Goal:
Answer these questions using the Zettelkasten passage below:
(a) What profession did the creator of the Zettelkasten method have?
(b) How many index cards did Luhmann write?
(c) How many books did Luhmann publish?

In Germany, the Zettelkasten method is not so well known, although its creator (surprise!) was German. His name was Niklas Luhmann and he was a sociologist. Note boxes are a method of organising knowledge and putting what you have read and learned into context.

Luhmann wrote over 90,000 index cards (slips of paper), gave them an index number and put them in a physical drawer. I don’t want to explain the system any further here, as there are countless essays and videos on the subject. Especially in the English-speaking world, “Zettelkasten” is currently experiencing a real hype – not least due to programmes such as Obsidian, Notion, Logseq etc.
In principle, Luhmann created a note for interesting content in books, ideas, quotes and thoughts and linked related content. This resulted in literature notes and permanent notes with summaries in his own words. This way of working also means that you have to deal with different pieces of paper again and again, thus deepening your knowledge. Today we would call it a database with hyperlinks.
Notepad for bloggers and content creators?
I’ve spent a lot of time looking into this over the past few weeks, thinking about what the note box method could do for bloggers, content creators or for my job. Spoiler: Absolutely nothing!
I realised that a lot of people are interested in it and have tried to use “Zettelkasten” profitably for themselves. After all, the inventor of the Zettelkasten, Luhmann, has published 58 books and countless articles thanks to this method. Once you have filled the note box well and organised it into literature and permanent notes, all you have to do is reach in and the next book practically writes itself. At least that’s the theory and hope that makes notebooks so attractive to many people.

This method can actually be helpful if you are collecting information on a specific topic with a specific goal – for example in research or if you want to write a book on a topic. Perhaps also if you have ONE big hobby and want to record and consolidate your knowledge.
However, if you are dealing with many different topics that mainly come from digital sources (which can certainly have overlaps and similarities), a card index is an unnecessary and overly complicated way to get back to the analogue past, which is also hardly usable for third parties.

(Text and element pointing entries)
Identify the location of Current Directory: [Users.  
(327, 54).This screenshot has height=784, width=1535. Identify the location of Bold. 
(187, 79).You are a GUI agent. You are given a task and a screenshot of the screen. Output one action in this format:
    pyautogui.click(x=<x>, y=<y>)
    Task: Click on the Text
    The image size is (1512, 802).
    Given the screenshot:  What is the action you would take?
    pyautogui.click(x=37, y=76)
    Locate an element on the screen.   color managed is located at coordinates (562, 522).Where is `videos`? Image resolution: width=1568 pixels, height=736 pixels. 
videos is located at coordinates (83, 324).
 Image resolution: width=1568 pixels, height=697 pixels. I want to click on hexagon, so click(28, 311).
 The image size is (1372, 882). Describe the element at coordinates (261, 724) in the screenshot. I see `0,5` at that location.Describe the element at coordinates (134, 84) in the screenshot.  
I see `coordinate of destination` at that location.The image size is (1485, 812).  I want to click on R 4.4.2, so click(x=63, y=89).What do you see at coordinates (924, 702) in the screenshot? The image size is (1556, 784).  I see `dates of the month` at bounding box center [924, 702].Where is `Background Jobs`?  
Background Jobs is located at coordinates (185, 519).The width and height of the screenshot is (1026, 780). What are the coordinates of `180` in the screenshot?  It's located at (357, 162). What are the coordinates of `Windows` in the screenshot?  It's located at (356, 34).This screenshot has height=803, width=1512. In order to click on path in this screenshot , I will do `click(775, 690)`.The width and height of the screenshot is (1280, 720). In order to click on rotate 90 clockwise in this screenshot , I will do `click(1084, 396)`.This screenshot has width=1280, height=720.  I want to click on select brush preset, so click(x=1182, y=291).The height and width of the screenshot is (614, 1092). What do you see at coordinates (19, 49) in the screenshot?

Answer:
(a) He was a sociologist.
(b) Over 90,000.
(c) 58.